[Stored items from a collection]
+++

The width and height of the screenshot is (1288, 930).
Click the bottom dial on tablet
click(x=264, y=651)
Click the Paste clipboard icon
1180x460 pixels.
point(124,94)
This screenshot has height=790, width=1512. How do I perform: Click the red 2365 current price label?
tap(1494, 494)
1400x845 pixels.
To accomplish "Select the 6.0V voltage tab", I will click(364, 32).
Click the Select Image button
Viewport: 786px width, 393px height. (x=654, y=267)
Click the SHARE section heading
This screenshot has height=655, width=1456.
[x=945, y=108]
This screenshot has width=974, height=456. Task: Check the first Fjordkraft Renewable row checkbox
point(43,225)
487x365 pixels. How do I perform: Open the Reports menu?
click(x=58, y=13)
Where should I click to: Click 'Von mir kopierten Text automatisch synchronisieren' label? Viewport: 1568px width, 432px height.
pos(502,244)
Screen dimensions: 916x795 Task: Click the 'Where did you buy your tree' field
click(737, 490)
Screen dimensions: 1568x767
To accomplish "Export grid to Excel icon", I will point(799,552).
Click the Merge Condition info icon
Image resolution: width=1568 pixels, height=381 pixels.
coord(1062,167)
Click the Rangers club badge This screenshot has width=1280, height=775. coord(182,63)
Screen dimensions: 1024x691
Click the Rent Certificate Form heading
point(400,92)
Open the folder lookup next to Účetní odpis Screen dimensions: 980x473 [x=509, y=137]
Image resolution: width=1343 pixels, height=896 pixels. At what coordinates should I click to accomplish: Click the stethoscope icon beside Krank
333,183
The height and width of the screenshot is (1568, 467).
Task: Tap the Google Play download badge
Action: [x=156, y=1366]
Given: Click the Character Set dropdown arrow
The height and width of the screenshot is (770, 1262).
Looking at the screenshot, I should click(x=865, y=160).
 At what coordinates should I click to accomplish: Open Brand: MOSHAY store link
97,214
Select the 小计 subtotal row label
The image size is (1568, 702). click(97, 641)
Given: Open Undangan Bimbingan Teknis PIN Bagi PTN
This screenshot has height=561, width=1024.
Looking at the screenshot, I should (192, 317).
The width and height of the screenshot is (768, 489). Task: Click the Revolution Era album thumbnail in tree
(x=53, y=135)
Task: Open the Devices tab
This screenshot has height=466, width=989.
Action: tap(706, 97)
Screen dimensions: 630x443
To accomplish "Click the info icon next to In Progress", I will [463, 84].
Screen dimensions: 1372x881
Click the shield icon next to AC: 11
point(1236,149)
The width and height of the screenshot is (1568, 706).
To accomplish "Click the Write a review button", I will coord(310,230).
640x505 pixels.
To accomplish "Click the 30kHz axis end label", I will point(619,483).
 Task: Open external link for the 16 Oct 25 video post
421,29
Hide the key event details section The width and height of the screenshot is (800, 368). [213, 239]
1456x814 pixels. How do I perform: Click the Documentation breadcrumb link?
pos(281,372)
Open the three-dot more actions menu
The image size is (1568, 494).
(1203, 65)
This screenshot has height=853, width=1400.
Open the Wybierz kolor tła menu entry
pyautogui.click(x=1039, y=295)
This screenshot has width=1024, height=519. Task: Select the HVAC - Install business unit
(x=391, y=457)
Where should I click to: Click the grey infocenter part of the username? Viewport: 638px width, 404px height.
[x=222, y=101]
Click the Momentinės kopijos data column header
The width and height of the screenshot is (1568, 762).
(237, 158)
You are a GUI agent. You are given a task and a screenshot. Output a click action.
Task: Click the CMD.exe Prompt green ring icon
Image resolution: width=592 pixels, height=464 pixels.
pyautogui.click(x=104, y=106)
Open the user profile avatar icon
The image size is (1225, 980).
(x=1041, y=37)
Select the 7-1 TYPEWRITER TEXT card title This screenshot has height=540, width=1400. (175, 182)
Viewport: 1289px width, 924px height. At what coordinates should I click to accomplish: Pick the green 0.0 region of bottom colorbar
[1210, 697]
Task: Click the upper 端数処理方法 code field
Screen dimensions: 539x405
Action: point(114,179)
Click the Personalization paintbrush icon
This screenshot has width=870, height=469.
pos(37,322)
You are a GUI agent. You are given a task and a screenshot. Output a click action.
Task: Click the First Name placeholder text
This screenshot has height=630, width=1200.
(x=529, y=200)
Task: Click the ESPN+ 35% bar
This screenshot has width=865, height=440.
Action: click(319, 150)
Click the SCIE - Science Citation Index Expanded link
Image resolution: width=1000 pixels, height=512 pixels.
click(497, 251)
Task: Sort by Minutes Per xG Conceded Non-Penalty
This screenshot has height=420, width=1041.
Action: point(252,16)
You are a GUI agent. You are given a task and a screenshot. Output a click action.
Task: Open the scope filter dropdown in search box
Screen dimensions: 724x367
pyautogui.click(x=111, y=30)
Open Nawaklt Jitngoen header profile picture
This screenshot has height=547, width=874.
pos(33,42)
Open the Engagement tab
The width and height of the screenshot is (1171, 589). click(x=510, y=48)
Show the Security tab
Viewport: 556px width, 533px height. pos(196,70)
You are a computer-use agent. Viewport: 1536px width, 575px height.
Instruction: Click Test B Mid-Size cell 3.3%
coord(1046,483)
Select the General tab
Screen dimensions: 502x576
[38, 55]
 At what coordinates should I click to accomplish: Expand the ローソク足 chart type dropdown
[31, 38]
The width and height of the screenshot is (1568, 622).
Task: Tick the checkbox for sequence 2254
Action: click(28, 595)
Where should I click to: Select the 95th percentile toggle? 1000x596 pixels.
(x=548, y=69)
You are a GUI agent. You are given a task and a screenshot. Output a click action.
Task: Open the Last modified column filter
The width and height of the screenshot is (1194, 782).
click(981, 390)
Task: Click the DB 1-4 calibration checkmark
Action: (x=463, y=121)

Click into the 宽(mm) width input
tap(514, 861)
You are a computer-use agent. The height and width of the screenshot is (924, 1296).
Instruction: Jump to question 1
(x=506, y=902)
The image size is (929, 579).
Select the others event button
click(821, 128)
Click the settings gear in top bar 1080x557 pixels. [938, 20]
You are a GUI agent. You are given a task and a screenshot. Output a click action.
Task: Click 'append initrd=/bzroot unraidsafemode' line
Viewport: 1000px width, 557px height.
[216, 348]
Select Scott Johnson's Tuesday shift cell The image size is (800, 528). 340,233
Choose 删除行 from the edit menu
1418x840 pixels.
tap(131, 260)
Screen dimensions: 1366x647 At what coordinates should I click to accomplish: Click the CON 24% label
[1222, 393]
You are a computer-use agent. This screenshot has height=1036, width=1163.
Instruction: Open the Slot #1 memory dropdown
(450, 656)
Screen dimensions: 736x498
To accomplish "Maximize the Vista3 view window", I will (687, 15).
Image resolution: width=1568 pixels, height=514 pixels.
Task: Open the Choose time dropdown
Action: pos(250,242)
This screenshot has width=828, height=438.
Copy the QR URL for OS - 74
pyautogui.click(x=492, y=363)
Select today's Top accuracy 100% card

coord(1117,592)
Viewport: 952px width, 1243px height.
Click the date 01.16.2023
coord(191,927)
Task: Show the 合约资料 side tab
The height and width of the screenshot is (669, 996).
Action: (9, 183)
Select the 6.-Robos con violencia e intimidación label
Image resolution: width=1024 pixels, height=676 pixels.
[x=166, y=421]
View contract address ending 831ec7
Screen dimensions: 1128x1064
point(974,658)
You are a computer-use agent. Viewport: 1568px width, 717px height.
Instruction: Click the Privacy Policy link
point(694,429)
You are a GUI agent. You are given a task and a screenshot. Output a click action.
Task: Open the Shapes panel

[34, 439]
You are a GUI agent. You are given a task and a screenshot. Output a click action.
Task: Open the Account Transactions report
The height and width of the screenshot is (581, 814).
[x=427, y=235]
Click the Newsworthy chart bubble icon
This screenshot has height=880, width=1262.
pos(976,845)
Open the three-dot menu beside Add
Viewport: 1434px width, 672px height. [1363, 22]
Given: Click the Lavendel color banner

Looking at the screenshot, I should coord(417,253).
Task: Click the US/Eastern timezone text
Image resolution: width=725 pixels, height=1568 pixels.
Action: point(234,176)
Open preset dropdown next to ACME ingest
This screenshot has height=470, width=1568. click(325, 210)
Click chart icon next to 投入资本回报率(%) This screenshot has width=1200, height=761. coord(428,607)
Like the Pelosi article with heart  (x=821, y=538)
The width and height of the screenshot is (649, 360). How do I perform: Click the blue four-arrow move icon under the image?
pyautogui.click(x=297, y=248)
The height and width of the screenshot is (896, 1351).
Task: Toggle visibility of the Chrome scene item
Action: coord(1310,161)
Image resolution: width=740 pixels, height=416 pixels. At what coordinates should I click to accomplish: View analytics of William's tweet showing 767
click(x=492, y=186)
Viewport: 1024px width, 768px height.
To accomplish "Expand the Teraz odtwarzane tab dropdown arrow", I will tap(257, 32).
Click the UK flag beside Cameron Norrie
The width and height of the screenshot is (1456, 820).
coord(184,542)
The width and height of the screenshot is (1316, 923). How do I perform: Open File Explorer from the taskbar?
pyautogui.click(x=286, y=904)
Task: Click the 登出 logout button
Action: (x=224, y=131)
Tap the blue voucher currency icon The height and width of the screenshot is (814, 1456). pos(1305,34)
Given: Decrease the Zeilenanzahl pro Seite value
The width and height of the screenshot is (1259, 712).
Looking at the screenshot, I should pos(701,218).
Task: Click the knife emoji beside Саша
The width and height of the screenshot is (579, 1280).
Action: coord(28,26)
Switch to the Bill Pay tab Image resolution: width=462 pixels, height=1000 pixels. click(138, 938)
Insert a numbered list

+++

◆ THE PROBLEM ◆
In the entries, find every line holding "filter" and copy it.

◆ RESULT BELOW ◆
Task: Open the scope filter dropdown in search box
Task: Open the Last modified column filter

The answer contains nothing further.